▶ **Exercise details**:
Data follows below. Repeat exactly the lines between the line holding "1441x859 pixels. At" and the line holding "Add a new note", inclusive, and nothing more; drop pictures.

▶ **Data in this exercise**:
□ □ □

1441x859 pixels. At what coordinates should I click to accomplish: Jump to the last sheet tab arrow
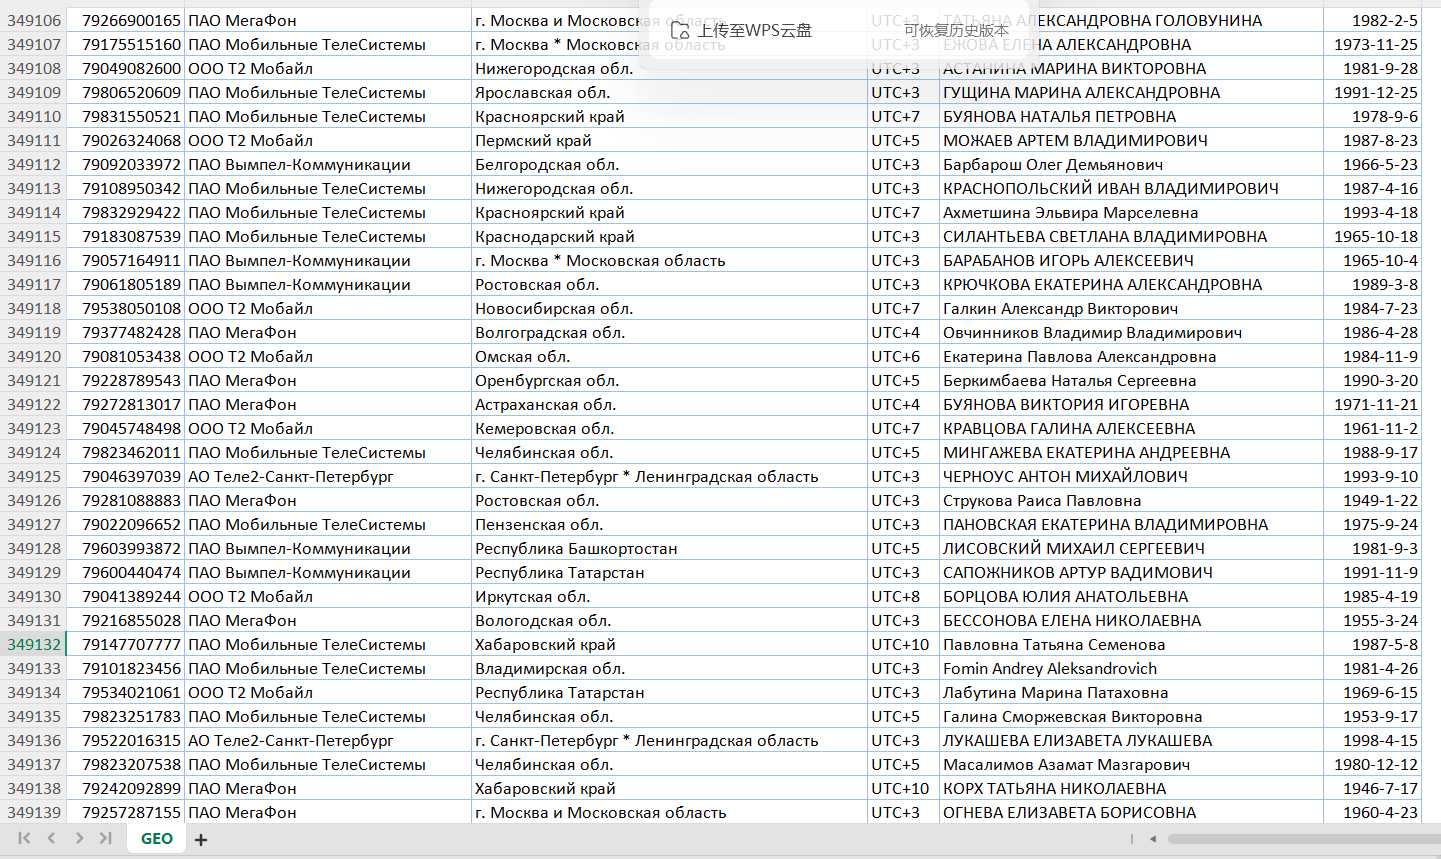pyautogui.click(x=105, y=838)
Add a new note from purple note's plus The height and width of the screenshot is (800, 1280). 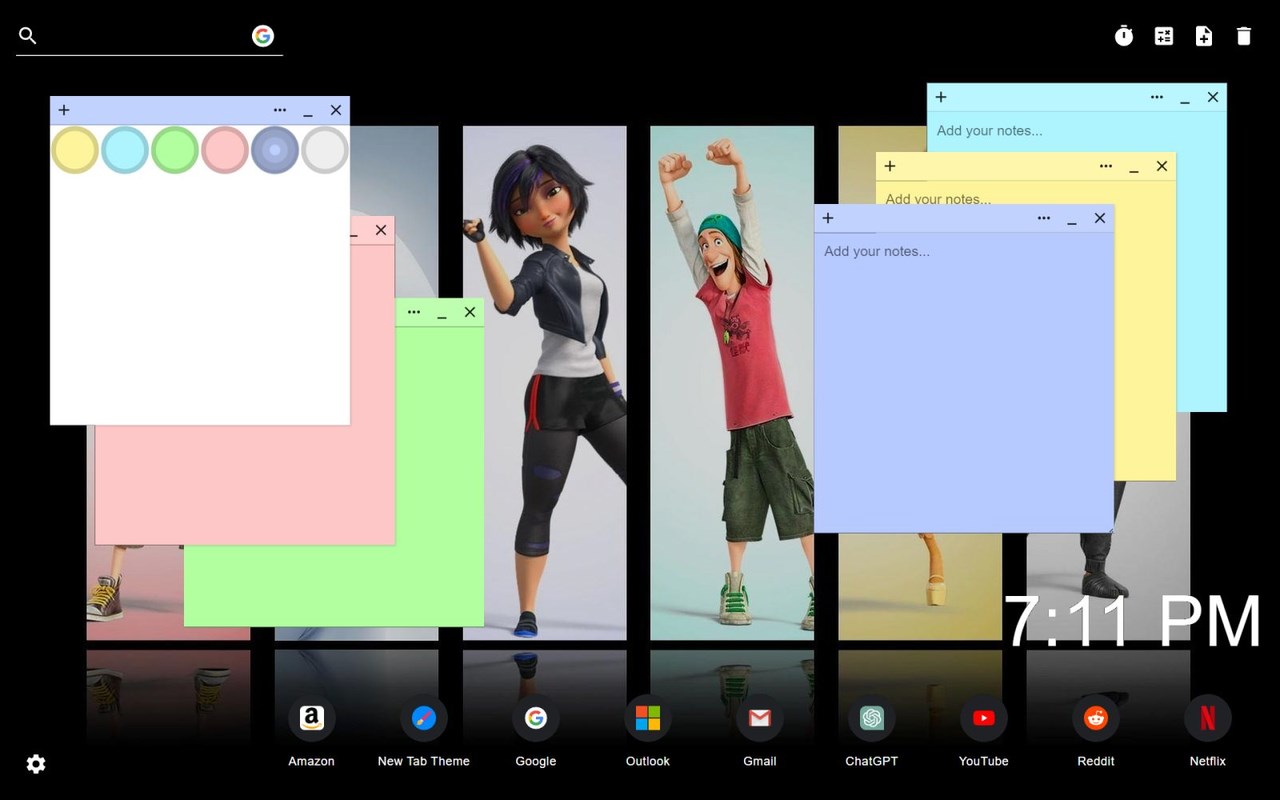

□ □ □

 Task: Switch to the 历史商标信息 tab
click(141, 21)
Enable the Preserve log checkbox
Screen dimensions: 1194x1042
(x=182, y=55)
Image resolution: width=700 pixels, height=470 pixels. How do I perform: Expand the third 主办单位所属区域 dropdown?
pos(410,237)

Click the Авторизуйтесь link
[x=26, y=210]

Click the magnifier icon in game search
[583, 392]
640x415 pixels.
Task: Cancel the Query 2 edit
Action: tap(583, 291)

□ □ □

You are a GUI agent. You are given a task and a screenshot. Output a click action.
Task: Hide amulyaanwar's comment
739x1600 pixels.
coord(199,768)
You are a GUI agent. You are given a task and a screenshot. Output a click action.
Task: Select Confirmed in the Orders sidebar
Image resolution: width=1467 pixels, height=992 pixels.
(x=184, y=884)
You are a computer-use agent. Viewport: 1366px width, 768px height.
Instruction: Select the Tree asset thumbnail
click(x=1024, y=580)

□ □ □

▶ **Reply to the exercise**:
1441x859 pixels. At what coordinates should I click to accomplish: Jump to the last sheet tab arrow
pyautogui.click(x=105, y=838)
Add a new note from purple note's plus The height and width of the screenshot is (800, 1280). 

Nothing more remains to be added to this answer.